▸ Source passage:
Re: Flink’s Kubernetes HA services - NOT working

Matthias Pohl Mon, 15 Feb 2021 00:32:41 -0800

I'm adding the Flink user ML to the conversation again.

On Mon, Feb 15, 2021 at 8:18 AM Matthias Pohl <matth...@ververica.com>
wrote:


> Hi Omer,
> thanks for sharing the configuration. You're right: Using NFS for HA's
> storageDir is fine.
>
> About the error message you're referring to: I haven't worked with the HA
> k8s service, yet. But the RBAC is a good hint. Flink's native Kubernetes
> documentation [1] points out that you can use a custom service account.
> This one needs special permissions to start/stop pods automatically (which
> does not apply in your case) but also to access ConfigMaps. You might want
> to try setting the permission as described in [1].
>
> Best,
> Matthias
>
> [1]
> https://ci.apache.org/projects/flink/flink-docs-release-1.12/deployment/resource-providers/native_kubernetes.html#rbac
>
> On Sun, Feb 14, 2021 at 7:16 PM Omer Ozery <omeroz...@gmail.com> wrote:
>
>> Hey Matthias.
>> My name is Omer, i am Daniel's devops, i will elaborate about our flink
>> situation.
>> these our flink resource definitions, as they are generated using the
>> helm template command (minus log4j,metrics configuration and some sensitive
>> data)

▸ Data lines:
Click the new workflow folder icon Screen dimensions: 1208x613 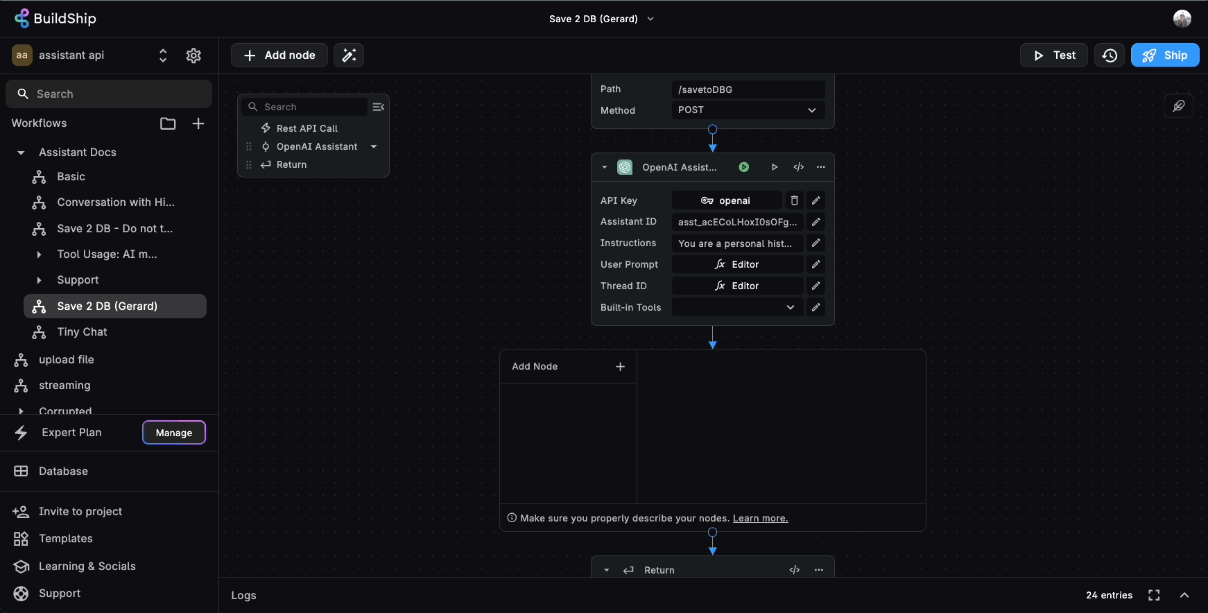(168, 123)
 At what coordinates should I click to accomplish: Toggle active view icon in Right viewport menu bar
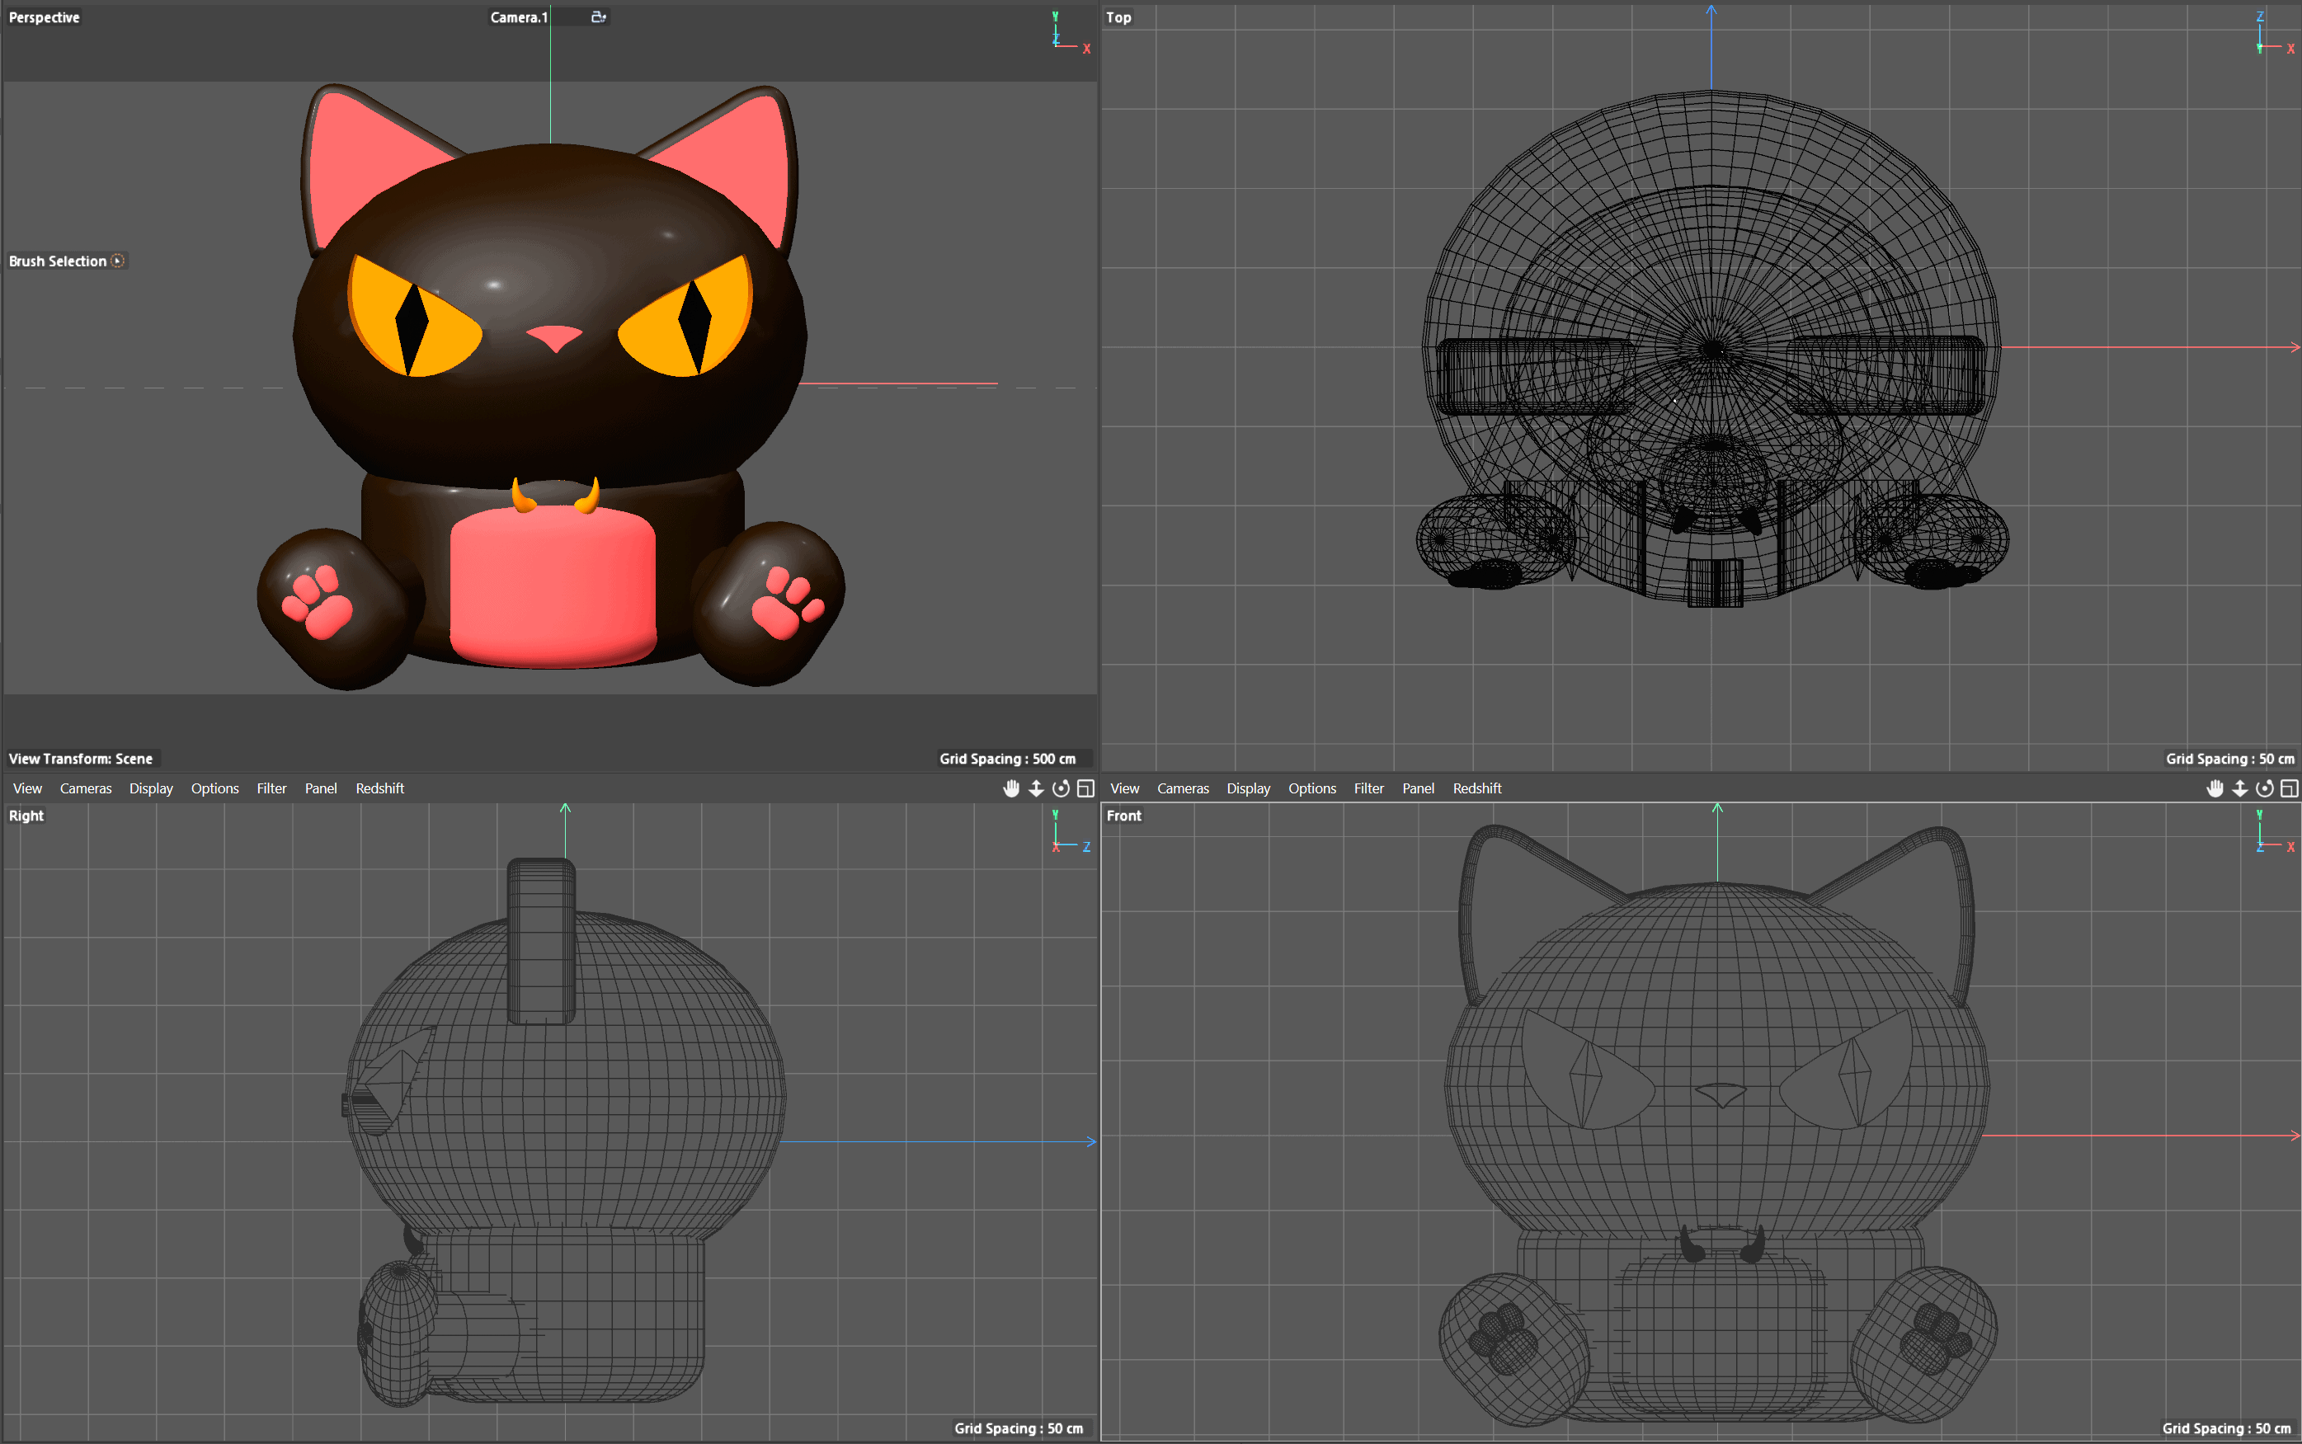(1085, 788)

* * *

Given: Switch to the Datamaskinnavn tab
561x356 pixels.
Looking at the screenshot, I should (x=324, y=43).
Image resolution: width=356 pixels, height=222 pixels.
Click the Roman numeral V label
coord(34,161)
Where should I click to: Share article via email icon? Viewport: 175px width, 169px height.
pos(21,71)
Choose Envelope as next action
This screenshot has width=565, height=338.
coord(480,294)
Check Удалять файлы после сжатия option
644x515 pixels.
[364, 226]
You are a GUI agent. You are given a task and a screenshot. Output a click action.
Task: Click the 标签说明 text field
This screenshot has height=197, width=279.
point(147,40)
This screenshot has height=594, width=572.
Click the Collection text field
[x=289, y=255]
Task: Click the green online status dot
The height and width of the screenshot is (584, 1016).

---

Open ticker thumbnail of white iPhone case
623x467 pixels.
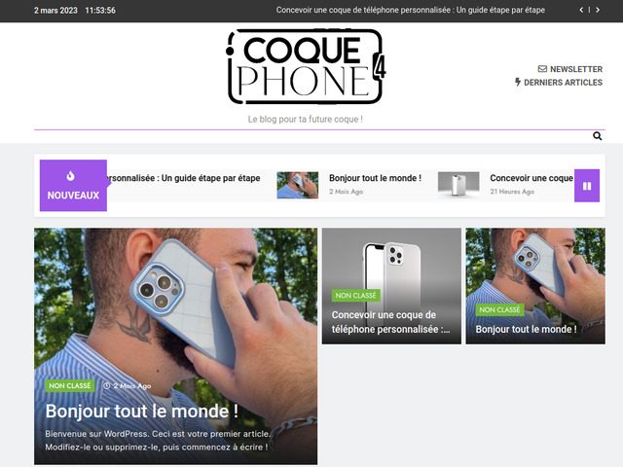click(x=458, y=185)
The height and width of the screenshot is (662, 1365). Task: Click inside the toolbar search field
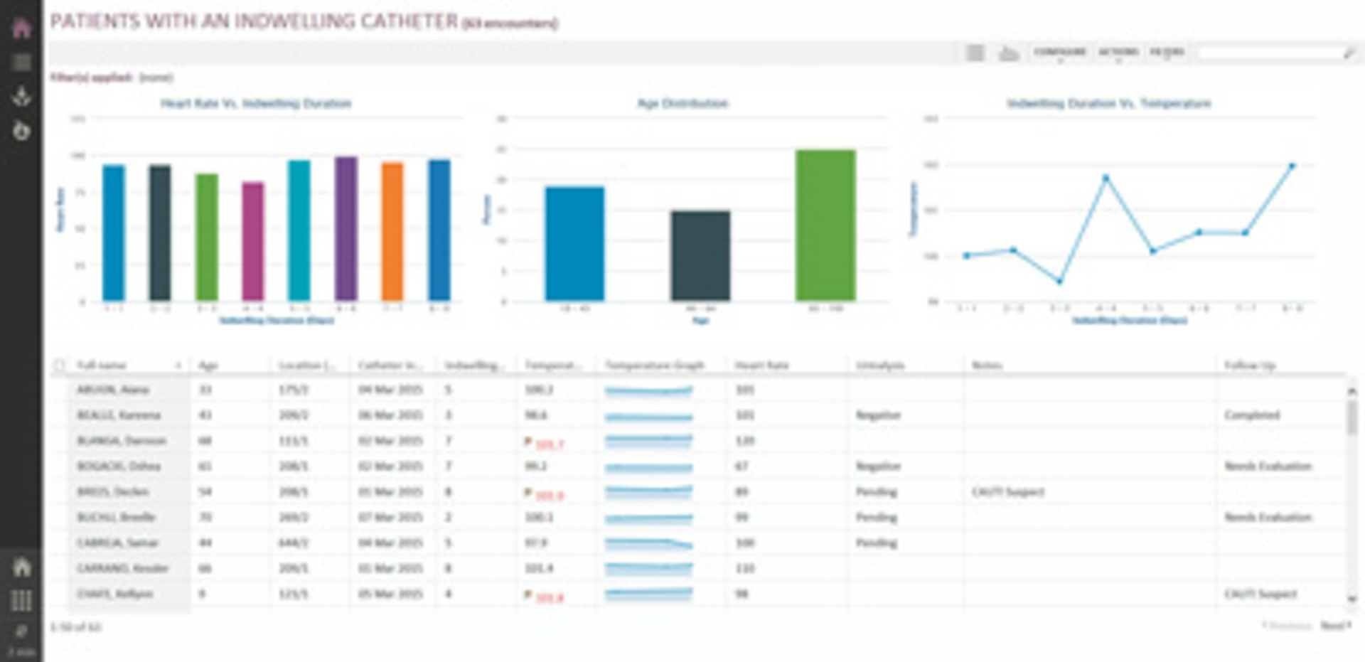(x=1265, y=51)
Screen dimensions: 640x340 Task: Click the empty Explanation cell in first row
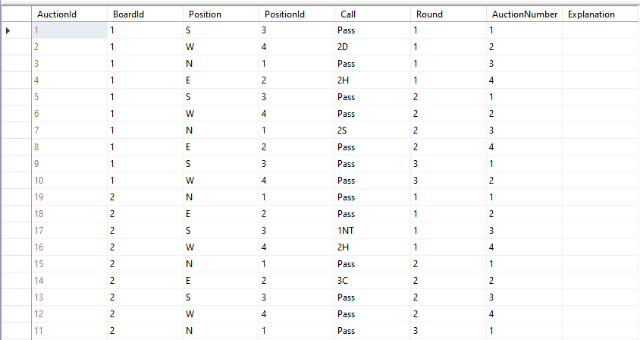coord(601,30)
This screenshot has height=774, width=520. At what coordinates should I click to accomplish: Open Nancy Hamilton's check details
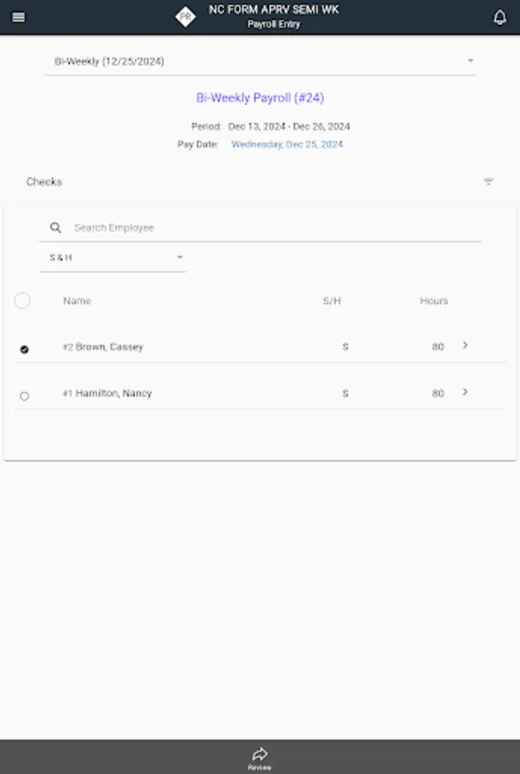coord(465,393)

▸ Task list:
(1) Name every person who is identified by name in the Flink HA thread.
(2) In the Flink HA thread, which storage does Matthias confirm is fine for HA's storageDir?
(3) Reproduce the passage of the Flink HA thread from "I'm adding the" up to and including "custom service account.".

▸ Written answers:
(1) Matthias Pohl, Omer Ozery, Daniel

(2) NFS

(3)
I'm adding the Flink user ML to the conversation again.

On Mon, Feb 15, 2021 at 8:18 AM Matthias Pohl <matth...@ververica.com>
wrote:


> Hi Omer,
> thanks for sharing the configuration. You're right: Using NFS for HA's
> storageDir is fine.
>
> About the error message you're referring to: I haven't worked with the HA
> k8s service, yet. But the RBAC is a good hint. Flink's native Kubernetes
> documentation [1] points out that you can use a custom service account.